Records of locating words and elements
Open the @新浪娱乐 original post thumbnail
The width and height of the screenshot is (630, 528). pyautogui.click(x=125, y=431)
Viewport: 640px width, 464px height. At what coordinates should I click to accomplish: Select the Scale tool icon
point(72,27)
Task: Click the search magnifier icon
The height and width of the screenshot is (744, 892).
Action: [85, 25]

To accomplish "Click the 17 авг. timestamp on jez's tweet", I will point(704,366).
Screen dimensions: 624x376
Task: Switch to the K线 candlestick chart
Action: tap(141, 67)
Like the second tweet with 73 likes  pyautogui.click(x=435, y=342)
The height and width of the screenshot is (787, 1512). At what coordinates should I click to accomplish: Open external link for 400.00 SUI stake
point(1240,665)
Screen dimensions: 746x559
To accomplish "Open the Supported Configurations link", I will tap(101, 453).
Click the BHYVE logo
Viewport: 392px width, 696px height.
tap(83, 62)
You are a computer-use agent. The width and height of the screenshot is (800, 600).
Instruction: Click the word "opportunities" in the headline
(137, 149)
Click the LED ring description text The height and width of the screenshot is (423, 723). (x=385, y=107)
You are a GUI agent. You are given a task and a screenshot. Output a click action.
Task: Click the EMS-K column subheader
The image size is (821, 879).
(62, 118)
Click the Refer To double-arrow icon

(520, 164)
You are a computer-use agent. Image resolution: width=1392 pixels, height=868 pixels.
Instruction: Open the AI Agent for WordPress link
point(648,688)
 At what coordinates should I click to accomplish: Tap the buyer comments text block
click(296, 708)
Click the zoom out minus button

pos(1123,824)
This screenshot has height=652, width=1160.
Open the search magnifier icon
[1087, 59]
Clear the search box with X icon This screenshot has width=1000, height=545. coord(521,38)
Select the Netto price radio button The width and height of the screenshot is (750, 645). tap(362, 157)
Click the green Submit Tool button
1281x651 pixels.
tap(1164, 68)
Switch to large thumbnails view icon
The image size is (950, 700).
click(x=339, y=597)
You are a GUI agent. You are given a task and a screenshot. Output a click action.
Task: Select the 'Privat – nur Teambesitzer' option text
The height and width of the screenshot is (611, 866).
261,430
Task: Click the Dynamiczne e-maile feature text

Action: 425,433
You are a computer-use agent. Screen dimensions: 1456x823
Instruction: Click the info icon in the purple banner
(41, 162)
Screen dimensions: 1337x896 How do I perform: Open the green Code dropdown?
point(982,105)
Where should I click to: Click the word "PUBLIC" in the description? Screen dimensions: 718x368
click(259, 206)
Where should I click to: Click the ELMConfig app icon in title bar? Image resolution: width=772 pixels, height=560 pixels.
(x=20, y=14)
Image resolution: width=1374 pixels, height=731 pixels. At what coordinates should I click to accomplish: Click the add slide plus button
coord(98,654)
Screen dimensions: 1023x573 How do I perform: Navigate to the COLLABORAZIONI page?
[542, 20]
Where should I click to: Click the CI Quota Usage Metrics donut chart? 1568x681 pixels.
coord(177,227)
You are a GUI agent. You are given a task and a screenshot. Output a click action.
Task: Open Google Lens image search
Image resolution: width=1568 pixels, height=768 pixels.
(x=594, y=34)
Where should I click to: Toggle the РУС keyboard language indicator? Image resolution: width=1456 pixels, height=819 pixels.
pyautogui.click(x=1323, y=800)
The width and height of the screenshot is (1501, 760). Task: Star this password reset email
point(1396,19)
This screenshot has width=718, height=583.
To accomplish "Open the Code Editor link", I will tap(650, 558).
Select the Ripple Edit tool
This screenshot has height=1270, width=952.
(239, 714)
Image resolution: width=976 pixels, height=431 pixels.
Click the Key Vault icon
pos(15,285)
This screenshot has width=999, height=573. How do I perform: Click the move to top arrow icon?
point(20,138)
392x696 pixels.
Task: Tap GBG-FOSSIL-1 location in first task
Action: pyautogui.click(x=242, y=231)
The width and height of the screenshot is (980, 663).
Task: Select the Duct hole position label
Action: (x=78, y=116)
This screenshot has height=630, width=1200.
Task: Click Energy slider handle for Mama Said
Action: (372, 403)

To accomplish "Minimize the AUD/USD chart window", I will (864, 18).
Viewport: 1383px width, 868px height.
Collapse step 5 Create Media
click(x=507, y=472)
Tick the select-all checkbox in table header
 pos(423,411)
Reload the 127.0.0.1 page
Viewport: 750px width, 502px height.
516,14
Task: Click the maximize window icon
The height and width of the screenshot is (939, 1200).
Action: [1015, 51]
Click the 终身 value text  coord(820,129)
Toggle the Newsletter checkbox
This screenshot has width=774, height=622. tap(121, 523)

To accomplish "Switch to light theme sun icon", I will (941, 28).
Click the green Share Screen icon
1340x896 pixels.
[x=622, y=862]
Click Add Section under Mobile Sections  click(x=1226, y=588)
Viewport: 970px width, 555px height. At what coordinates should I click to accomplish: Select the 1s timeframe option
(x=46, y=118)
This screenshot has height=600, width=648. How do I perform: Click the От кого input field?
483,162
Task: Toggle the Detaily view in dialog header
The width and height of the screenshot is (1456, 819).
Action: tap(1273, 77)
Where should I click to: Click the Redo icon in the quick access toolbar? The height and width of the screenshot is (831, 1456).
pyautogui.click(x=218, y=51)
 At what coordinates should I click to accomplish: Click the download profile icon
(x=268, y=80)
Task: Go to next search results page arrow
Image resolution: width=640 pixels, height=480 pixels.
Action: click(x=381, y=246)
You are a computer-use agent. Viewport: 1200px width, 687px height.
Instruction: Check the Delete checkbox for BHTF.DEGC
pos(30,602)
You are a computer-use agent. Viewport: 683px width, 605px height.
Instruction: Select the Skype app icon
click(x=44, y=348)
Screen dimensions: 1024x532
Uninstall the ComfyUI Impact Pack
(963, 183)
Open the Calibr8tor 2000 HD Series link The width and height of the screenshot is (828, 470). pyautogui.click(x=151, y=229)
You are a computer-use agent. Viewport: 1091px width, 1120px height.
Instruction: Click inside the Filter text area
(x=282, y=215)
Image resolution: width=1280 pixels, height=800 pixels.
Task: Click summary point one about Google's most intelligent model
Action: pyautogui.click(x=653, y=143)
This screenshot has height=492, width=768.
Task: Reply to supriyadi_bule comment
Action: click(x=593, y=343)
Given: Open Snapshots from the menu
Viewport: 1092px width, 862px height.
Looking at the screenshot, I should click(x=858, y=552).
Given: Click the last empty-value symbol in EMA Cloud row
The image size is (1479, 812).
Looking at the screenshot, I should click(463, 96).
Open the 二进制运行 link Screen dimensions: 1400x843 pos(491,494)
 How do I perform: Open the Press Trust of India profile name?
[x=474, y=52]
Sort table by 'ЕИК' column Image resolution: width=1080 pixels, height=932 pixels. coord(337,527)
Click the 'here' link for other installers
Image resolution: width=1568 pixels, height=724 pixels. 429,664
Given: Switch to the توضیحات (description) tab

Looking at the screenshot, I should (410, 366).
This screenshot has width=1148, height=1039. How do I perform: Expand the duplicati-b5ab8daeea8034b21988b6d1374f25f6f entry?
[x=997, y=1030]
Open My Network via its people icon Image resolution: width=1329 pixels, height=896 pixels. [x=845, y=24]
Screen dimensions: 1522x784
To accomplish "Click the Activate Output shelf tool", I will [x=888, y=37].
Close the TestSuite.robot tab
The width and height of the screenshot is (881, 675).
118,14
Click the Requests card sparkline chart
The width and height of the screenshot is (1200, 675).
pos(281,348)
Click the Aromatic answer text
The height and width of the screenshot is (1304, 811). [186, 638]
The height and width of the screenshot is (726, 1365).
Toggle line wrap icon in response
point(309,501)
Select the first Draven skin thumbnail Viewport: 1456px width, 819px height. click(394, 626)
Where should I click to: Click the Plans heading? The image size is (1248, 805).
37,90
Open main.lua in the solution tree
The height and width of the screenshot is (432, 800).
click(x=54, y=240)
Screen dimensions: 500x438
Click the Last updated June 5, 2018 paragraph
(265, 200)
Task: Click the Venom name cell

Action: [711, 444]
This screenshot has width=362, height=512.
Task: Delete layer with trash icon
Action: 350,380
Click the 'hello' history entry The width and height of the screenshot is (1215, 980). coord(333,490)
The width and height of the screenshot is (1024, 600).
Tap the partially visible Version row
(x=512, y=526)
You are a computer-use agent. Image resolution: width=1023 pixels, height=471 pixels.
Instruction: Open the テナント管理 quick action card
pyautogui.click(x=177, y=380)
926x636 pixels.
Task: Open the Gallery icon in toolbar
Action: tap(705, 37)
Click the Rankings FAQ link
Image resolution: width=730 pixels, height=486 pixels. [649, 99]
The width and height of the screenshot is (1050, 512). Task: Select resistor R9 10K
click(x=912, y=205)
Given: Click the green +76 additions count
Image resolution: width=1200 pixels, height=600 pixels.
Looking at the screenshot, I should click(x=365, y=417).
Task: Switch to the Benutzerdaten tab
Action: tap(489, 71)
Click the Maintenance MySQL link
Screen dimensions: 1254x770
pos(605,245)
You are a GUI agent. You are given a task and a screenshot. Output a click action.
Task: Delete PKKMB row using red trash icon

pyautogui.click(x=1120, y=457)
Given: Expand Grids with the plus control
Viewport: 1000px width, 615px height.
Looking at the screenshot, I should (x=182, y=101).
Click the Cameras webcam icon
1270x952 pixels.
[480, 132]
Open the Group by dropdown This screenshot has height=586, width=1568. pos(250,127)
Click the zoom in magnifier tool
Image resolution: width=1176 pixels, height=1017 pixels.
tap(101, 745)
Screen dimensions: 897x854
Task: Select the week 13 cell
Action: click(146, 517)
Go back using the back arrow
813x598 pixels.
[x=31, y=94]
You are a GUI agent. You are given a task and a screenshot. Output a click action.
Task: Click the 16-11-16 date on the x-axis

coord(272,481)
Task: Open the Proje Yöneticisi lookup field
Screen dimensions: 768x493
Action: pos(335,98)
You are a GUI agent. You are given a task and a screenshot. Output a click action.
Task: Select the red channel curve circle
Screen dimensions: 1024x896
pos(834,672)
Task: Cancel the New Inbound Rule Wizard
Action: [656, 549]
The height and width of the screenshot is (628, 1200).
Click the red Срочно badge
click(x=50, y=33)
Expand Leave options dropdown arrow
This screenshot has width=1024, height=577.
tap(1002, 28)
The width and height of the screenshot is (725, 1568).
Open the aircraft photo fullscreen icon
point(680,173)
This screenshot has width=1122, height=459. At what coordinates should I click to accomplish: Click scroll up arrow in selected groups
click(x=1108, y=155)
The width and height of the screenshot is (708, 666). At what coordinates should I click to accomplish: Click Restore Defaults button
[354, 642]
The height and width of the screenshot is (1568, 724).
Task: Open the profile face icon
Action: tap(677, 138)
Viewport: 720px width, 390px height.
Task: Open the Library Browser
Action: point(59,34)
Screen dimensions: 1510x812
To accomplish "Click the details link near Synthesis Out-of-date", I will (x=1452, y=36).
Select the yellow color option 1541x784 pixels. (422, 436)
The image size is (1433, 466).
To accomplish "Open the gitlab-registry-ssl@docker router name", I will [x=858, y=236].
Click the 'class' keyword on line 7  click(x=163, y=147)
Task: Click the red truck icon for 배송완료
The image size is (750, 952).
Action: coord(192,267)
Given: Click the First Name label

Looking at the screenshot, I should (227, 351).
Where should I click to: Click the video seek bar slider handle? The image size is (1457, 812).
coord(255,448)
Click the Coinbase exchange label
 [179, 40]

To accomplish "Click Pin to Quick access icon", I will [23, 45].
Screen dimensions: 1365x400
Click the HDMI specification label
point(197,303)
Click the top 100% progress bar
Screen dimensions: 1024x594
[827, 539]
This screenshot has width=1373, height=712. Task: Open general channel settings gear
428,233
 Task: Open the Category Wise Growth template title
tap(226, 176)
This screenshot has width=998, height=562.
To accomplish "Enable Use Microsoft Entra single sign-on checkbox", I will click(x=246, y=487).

● GOAL
Give back, unchanged, the lines from the one containing "The width and height of the screenshot is (708, 666)." through the end of the items, including both the first and last lines.

● TASK OUTPUT
The width and height of the screenshot is (708, 666). At what coordinates should I click to accomplish: Click Restore Defaults button
[354, 642]
The height and width of the screenshot is (1568, 724).
Task: Open the profile face icon
Action: tap(677, 138)
Viewport: 720px width, 390px height.
Task: Open the Library Browser
Action: point(59,34)
Screen dimensions: 1510x812
To accomplish "Click the details link near Synthesis Out-of-date", I will (x=1452, y=36).
Select the yellow color option 1541x784 pixels. (422, 436)
The image size is (1433, 466).
To accomplish "Open the gitlab-registry-ssl@docker router name", I will [x=858, y=236].
Click the 'class' keyword on line 7  click(x=163, y=147)
Task: Click the red truck icon for 배송완료
The image size is (750, 952).
Action: coord(192,267)
Given: Click the First Name label

Looking at the screenshot, I should (227, 351).
Where should I click to: Click the video seek bar slider handle? The image size is (1457, 812).
coord(255,448)
Click the Coinbase exchange label
 [179, 40]

To accomplish "Click Pin to Quick access icon", I will [23, 45].
Screen dimensions: 1365x400
Click the HDMI specification label
point(197,303)
Click the top 100% progress bar
Screen dimensions: 1024x594
[827, 539]
This screenshot has width=1373, height=712. Task: Open general channel settings gear
428,233
 Task: Open the Category Wise Growth template title
tap(226, 176)
This screenshot has width=998, height=562.
To accomplish "Enable Use Microsoft Entra single sign-on checkbox", I will click(x=246, y=487).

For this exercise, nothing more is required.